A `MolGraph` is a graph consists of integer nodes (nodename) and edges connecting them.
For each node, there is an string attribute denotes the element.

A `MolGraph` can be partitioned into a set of `FragmentGraph`. A `FragmentGraph` contains
the information of `joints` at which fragmentation happened. The `FragmentGraph` is
used to represent different functional fragments commonly seen in functional organic
molecules.

One level above the `MolGrap` is the molecualr graph that contains
 details of bonds and basic information about the electronic system.
This is the "molecule" drawn by chemists and 
can be nicely described by the molecule class in `rdkit`. It should be noticed that
converting `MolGraph` to `rdkit.mol` is not trivial. 
We use the method from [xyz2mol](https://github.com/jensengroup/xyz2mol) by 
[Jensen Group](https://github.com/jensengroup).

▶ [DATA PROVIDED]:
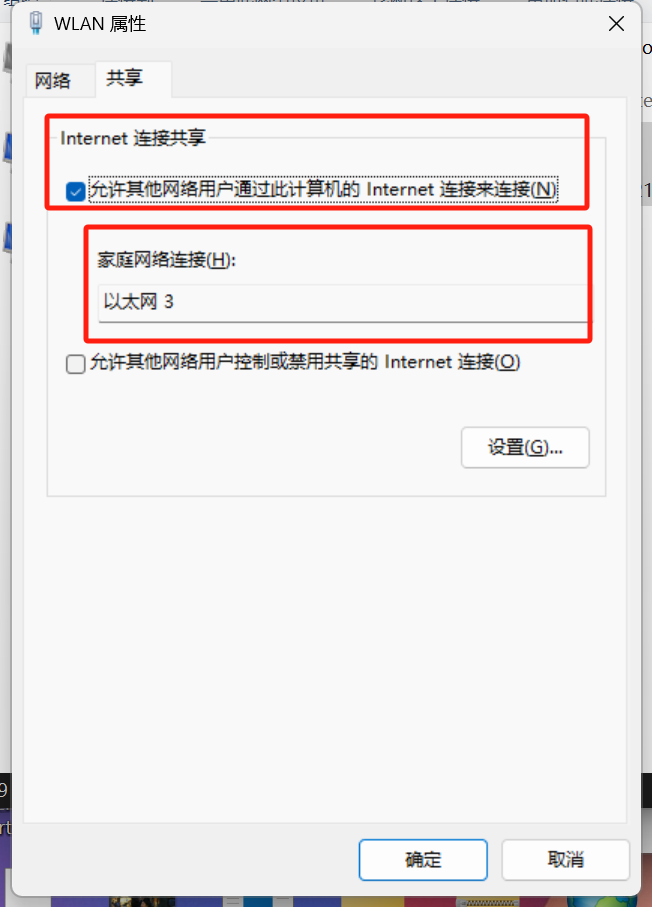Select the 共享 tab
Screen dimensions: 652x907
[x=124, y=78]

▶ [TASK DESCRIPTION]:
Copy out the full passage on `MolGraph` and `FragmentGraph` word for word, keeping every character, link and line break unchanged.

▶ [ANSWER FOR THIS EXERCISE]:
A `MolGraph` is a graph consists of integer nodes (nodename) and edges connecting them.
For each node, there is an string attribute denotes the element.

A `MolGraph` can be partitioned into a set of `FragmentGraph`. A `FragmentGraph` contains
the information of `joints` at which fragmentation happened. The `FragmentGraph` is
used to represent different functional fragments commonly seen in functional organic
molecules.

One level above the `MolGrap` is the molecualr graph that contains
 details of bonds and basic information about the electronic system.
This is the "molecule" drawn by chemists and 
can be nicely described by the molecule class in `rdkit`. It should be noticed that
converting `MolGraph` to `rdkit.mol` is not trivial. 
We use the method from [xyz2mol](https://github.com/jensengroup/xyz2mol) by 
[Jensen Group](https://github.com/jensengroup).